-- Required action --
Lines holding the string "cookies" are the ones to copy; find them all in the data.

-- Records --
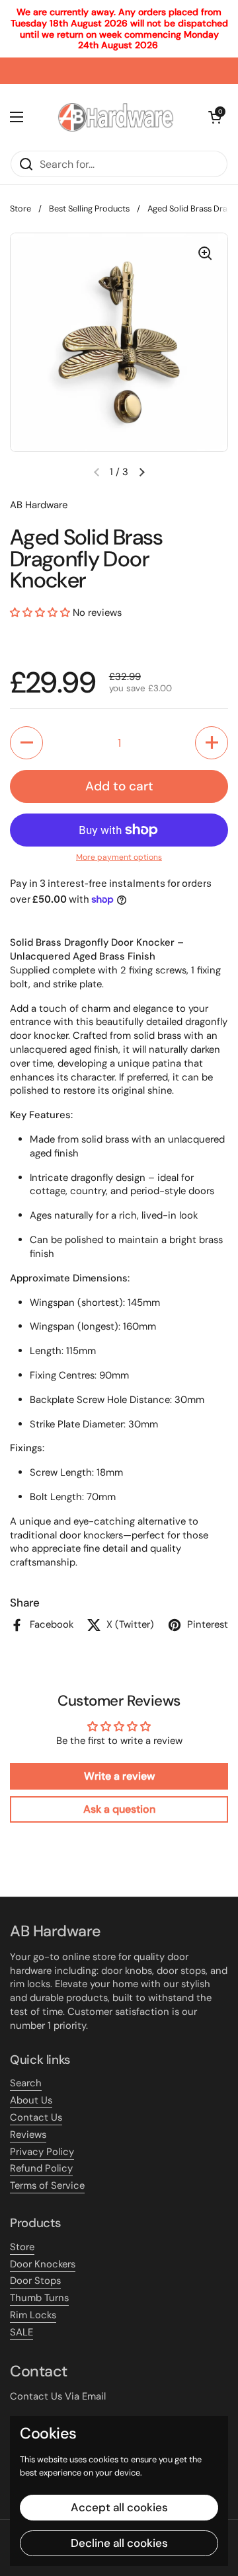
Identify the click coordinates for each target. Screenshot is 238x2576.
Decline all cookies (119, 2543)
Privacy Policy (42, 2151)
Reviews (28, 2134)
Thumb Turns (39, 2297)
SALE (21, 2332)
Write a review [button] (119, 1776)
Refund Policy (41, 2168)
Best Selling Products (89, 208)
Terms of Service (47, 2185)
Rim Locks (33, 2315)
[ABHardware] (115, 117)
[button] (141, 472)
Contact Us (36, 2117)
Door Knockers (42, 2264)
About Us (31, 2100)
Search (26, 2083)
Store (20, 208)
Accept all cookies (119, 2507)
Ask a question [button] (119, 1809)
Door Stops (35, 2280)
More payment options (119, 857)
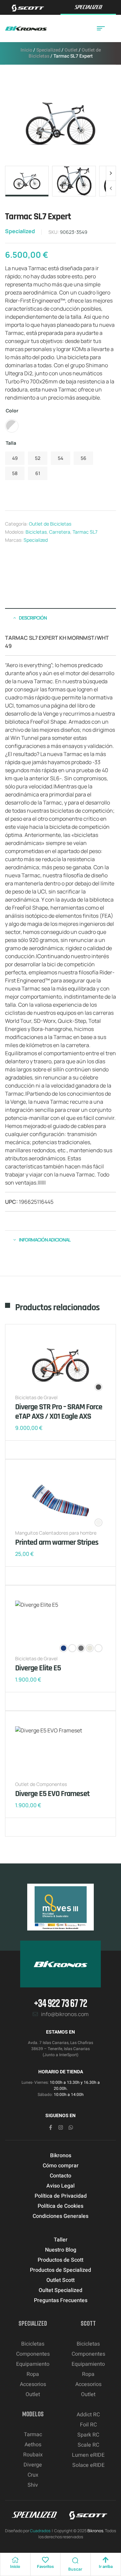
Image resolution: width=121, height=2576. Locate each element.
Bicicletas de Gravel (36, 1397)
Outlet (71, 50)
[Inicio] (15, 2559)
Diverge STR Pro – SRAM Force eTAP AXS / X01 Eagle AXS (58, 1411)
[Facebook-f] (50, 2127)
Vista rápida (42, 1449)
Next (111, 173)
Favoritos (45, 2567)
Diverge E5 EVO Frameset (52, 1794)
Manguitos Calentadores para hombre (55, 1533)
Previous (111, 188)
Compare (32, 1449)
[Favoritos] (45, 2559)
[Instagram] (60, 2127)
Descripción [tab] (33, 618)
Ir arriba (106, 2567)
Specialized (48, 50)
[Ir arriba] (105, 2559)
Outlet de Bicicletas (50, 524)
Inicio (26, 50)
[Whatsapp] (70, 2127)
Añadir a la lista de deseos (21, 1449)
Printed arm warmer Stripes (56, 1542)
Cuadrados (40, 2531)
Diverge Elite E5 (38, 1668)
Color (12, 410)
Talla (11, 443)
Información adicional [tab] (44, 1239)
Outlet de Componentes (41, 1784)
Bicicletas (36, 532)
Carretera (59, 532)
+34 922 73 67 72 (60, 2003)
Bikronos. (95, 2531)
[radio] (11, 426)
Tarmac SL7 (85, 532)
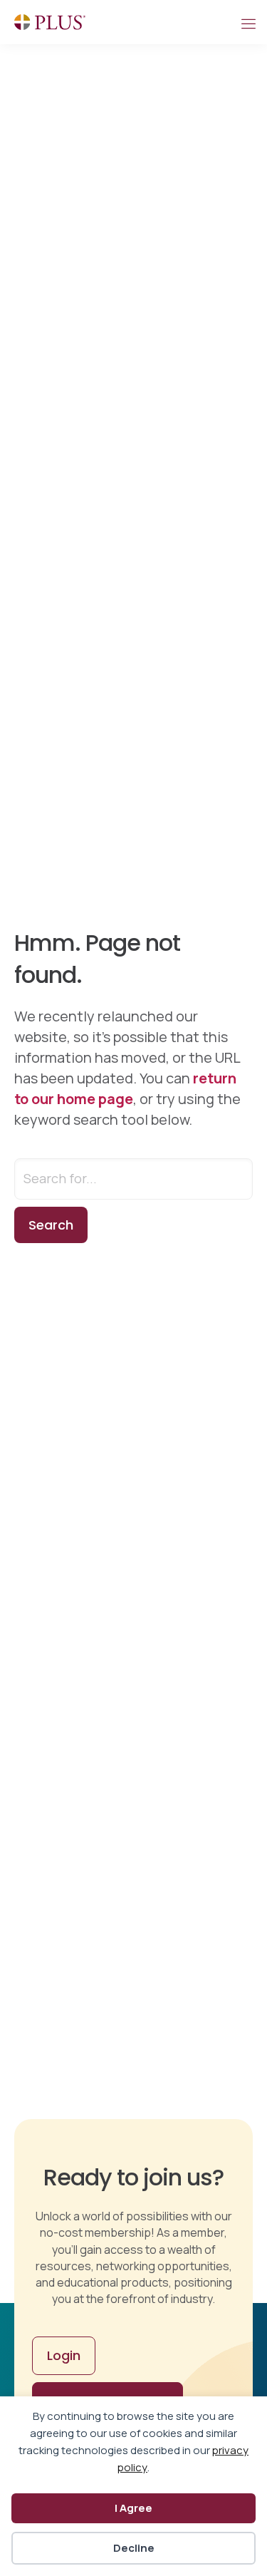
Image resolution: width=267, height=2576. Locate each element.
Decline (134, 2547)
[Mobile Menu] (248, 22)
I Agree (133, 2507)
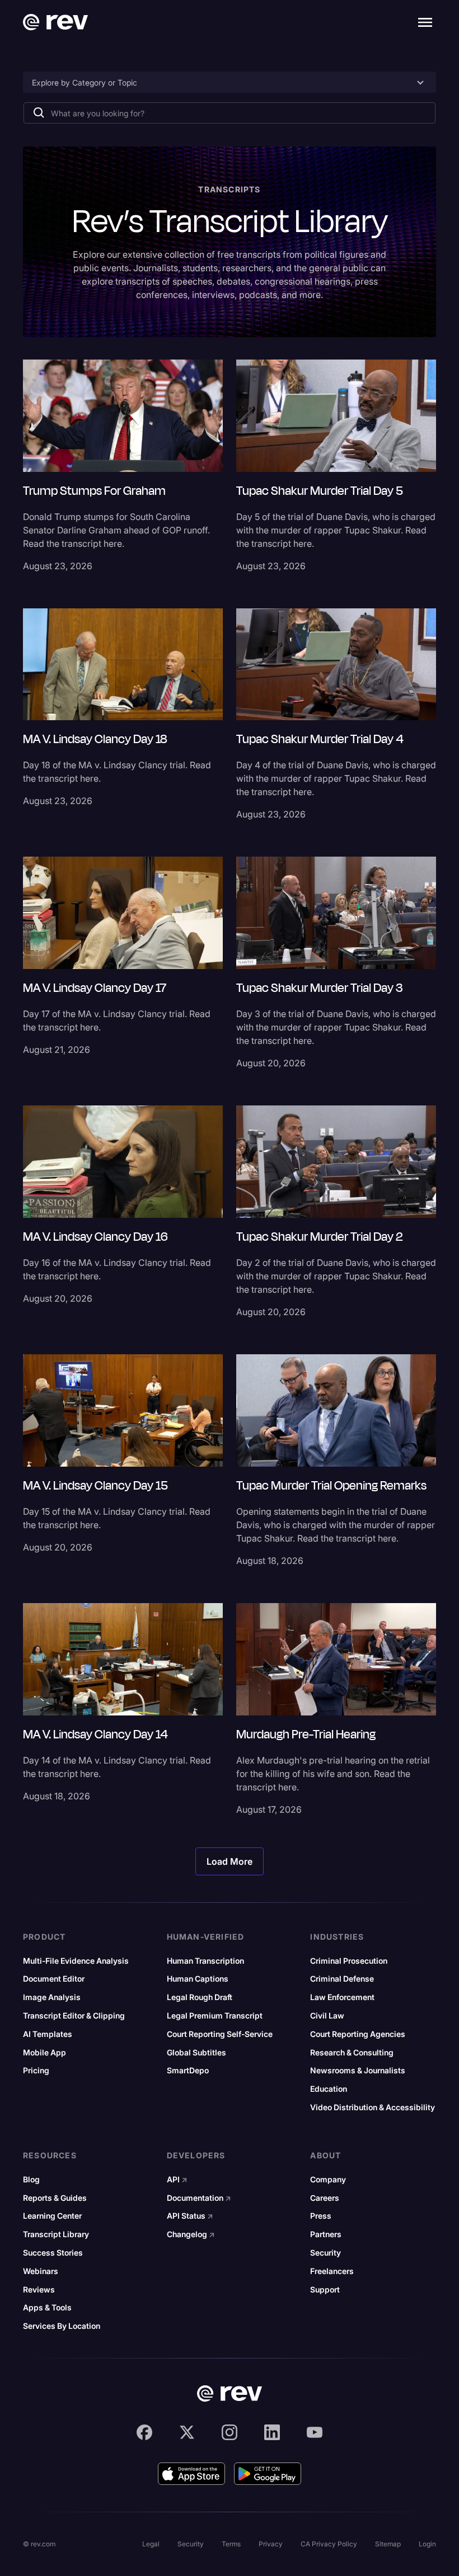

-- Answer to the problem --
Decline all cookies (119, 2543)
Accept all cookies (119, 2507)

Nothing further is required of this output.